The Silence is a creature feature horror novel by bestselling author and South Wales local Tim Lebbon. Besides the very atmospheric Thief of Broken Toys, I haven't read much of his work. (I tried Coldbrook, but zombie apocalypse is probably simply not my thing)
Ally is a teenager, living a fairly normal life in a town in Wales. She's lost her hearing in a car crash that killed her grandparents, she has an annoying little brother, and she's inseparable from her iPad, which she uses to collect information about the world she reads about on the news.
One day, she skips through TV channels to arrive at a live broadcast on the Discovery Channel that captures her attention. Explorers are abseiling into a cave system that had been isolated from the surface for millions of years. Then, shockingly, things go very very wrong, live on TV...
The monsters in The Silence - named vesps - are blind, bat-like carnivorous reptiles the size of cats. They are monstrous because they swarm, spread and procreate very very quickly. Once unleashed, they flood across the continent like the beasts in Pitch Black, drawn to every sound and killing through sheer numbers. The only way to survive is to be very, very quiet.

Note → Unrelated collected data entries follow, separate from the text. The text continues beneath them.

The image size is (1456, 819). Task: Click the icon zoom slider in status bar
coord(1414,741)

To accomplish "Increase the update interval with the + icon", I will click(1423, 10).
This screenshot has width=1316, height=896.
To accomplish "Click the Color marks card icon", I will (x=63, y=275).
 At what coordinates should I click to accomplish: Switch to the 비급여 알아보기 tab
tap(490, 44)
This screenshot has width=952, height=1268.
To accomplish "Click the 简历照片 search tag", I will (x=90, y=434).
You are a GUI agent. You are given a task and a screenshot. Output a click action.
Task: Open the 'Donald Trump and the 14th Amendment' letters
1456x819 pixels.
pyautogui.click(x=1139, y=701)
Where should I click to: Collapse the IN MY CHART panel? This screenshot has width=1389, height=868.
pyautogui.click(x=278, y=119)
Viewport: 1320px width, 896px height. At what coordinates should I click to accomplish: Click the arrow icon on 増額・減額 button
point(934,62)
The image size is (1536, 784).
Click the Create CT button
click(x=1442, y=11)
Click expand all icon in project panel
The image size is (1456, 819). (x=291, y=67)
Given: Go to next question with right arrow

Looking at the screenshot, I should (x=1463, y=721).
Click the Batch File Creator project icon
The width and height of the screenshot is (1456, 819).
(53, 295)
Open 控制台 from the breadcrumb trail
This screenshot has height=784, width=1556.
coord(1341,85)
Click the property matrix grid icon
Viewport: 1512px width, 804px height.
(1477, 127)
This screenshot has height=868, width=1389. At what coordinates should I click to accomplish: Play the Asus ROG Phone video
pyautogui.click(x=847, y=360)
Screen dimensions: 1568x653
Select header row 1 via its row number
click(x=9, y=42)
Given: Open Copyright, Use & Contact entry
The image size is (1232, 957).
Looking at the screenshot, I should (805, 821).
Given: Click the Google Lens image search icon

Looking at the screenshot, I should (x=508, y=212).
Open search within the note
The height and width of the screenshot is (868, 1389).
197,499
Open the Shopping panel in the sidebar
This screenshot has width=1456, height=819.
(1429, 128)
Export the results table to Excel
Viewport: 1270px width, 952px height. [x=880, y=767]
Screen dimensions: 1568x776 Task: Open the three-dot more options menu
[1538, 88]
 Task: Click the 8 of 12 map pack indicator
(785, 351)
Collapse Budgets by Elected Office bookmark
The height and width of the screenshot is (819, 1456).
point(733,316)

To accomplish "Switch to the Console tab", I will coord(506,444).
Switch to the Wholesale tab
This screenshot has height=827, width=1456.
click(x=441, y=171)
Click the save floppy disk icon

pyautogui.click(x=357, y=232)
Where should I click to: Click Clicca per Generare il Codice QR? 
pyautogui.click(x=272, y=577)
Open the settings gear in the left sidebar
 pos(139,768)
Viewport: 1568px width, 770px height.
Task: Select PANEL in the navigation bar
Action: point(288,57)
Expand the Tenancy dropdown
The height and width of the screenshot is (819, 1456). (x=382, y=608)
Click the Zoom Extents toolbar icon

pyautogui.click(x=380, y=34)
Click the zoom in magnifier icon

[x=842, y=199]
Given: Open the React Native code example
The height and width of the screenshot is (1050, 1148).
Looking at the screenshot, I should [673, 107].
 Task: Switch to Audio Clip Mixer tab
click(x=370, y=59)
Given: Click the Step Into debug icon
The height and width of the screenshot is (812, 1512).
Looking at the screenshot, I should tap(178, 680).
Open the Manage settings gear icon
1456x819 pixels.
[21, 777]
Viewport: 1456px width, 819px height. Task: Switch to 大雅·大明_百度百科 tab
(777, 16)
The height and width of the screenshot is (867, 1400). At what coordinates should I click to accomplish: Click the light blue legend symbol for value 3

The novel is a solid thriller: we follow Ally's first person journal and her father's journey to return home while they hear about the spreading plague of monsters on the news. Then, we follow the family as they try to flee to somewhere quiet and isolated as the plague turns apocalyptic, approaching Britain with frightening speed.
As is often the case in horror novels, the monsters are not the only threat, not by a long short. People in despair and madness can be just as dangerous, perhaps even more so. The critters, in comparison, are a lot more predictable.
I picked The Silence because I wanted to read something scary. Is it scary? I didn't really think so. It's thrilling, yes, and entertaining, well written, interesting... but scary? Not really. I'm still looking for a novel that will terrify me as much as the scariest movie of the millennium, El Orfanato, did. (Any recommendations for genuinely scary books? Please tell me in the comments!)
There's one annoying goof / discontinuity in the book: clearly, the author had decided to kill off a character, and then decided to make the scene a bit more drawn out. Not a bad idea, except describing the horrible injuries as 'The face was a mess. (...) The red maw of X's shattered mouth opened in a silent scream' - and then, a mere few pages later, having dialogue with that character in the story makes no sense. Able to talk normally despite a shattered mouth, a face that's a mess? The copyeditor should have paid closer attention...
Rating: 4/5
2 comments:
I keep meaning to try Lebbon's work -- this is encouraging!
He writes a lot, including various movie tie-in novels. I tend to find the blurbs of some of his books a little uninspiring, but The Silence is a solidly entertaining book, and while opinions about Thief of Broken Toys are very split, I found it rich and atmospheric when I read it.